Efficacy and comparative effectiveness of telephone and smartphone remote continuing care interventions for alcohol use disorder: a randomized controlled trial
This randomized controlled trial examined whether adding remote continuing care (via telephone, smartphone, or both) to intensive outpatient programs (IOPs) improves alcohol use disorder treatment outcomes compared to IOP alone. Findings were published on PubMed.

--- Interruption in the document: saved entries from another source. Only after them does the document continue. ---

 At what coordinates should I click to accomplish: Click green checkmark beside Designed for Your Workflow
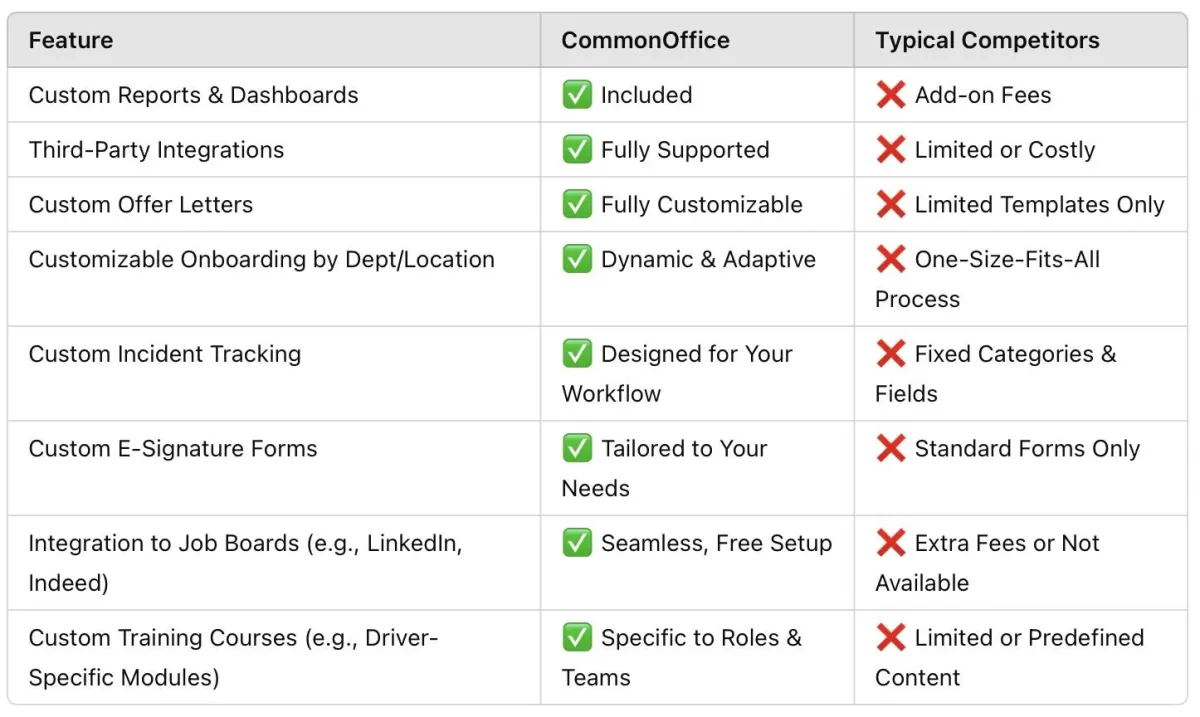click(x=577, y=354)
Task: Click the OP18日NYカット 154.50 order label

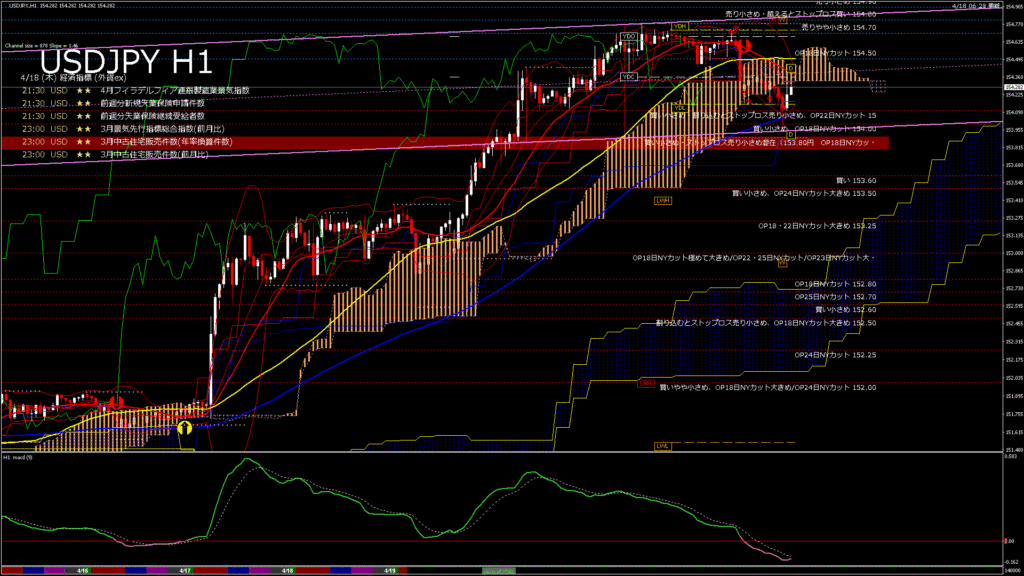Action: [836, 53]
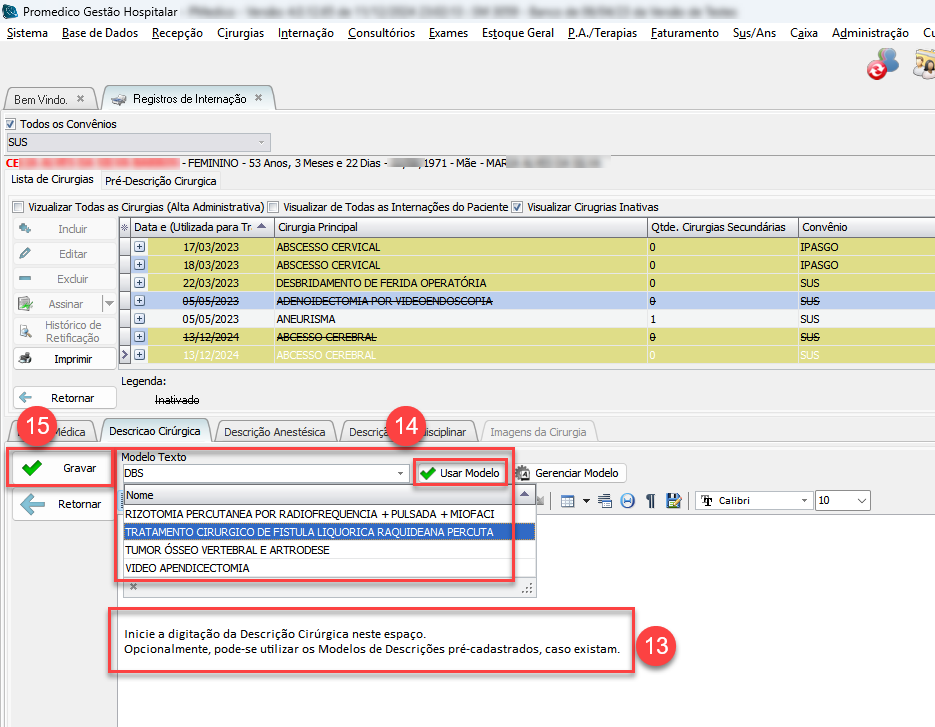Screen dimensions: 935x727
Task: Expand the 17/03/2023 surgery row
Action: click(x=139, y=247)
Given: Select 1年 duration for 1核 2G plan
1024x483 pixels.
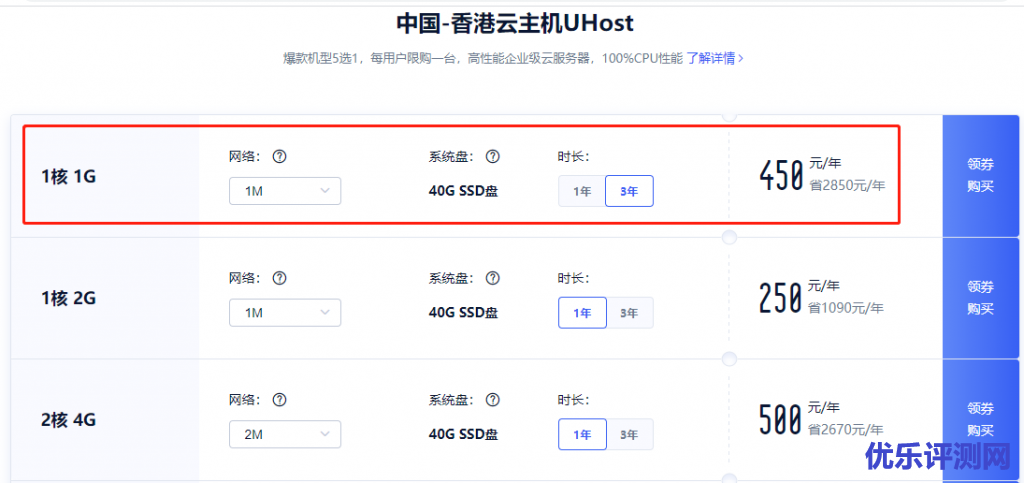Looking at the screenshot, I should coord(582,313).
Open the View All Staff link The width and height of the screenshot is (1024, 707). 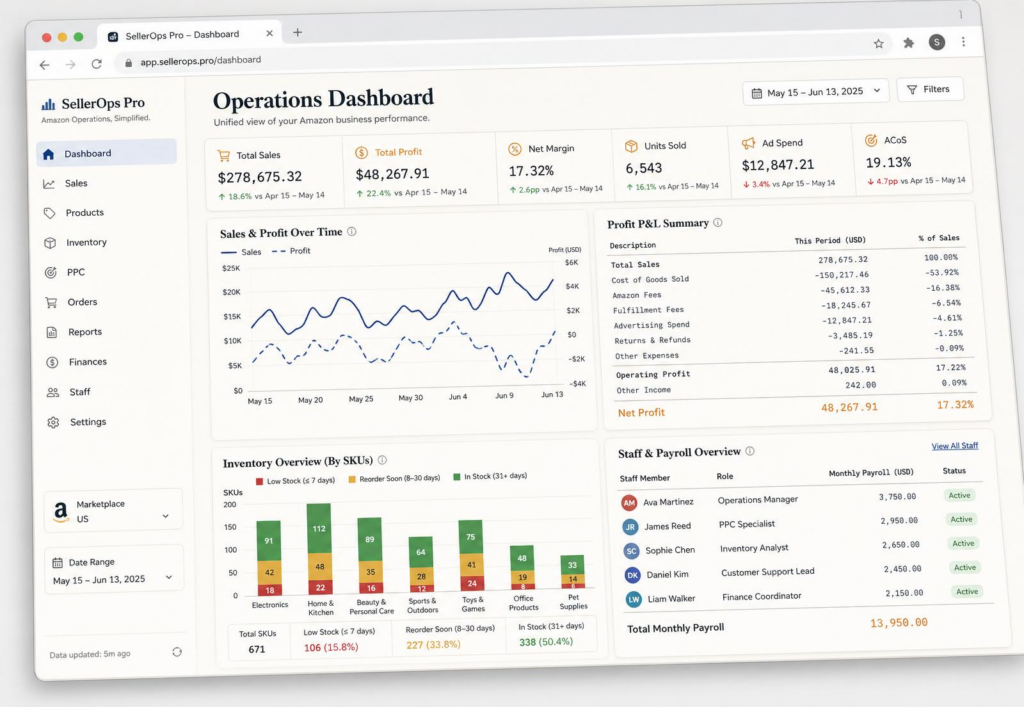(x=954, y=446)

Study Design & Participants
This four-group randomized controlled trial was conducted at a university research center in Philadelphia, PA, with follow-up assessments at 3, 6, 9, 12, and 18 months. The study enrolled 262 participants who met DSM-V criteria for alcohol use disorder. The participant population was predominantly male (71%) and African American (82%).
Interventions
The study compared four treatment approaches over a 12-month period. The first group received Telephone Monitoring and Counseling (TMC), providing phone-based support to 59 participants. The second group used the ACHESS smartphone app, delivering digital support to 68 participants. The third group received both TMC and ACHESS interventions combined, involving 70 participants. The control group received treatment as usual (TAU), consisting of intensive outpatient programs only, with 65 participants.
Primary Findings
All three continuing care interventions significantly reduced heavy drinking compared to IOP alone. The percentage of days of heavy drinking (PDHD) in months 1-12 showed meaningful improvements:
- Remote interventions reduced heavy drinking by 47-53% compared to IOP alone
- All three approaches were similarly effective – combining them offered no additional benefit
- Effects were maintained during the 12-month intervention period but did not persist at 18 months post-treatment
Key Results.
Clinical Significance
The study demonstrates that remote continuing care delivery can effectively extend and enhance traditional intensive outpatient treatment, offering scalable options for ongoing support that don’t require additional in-person resources.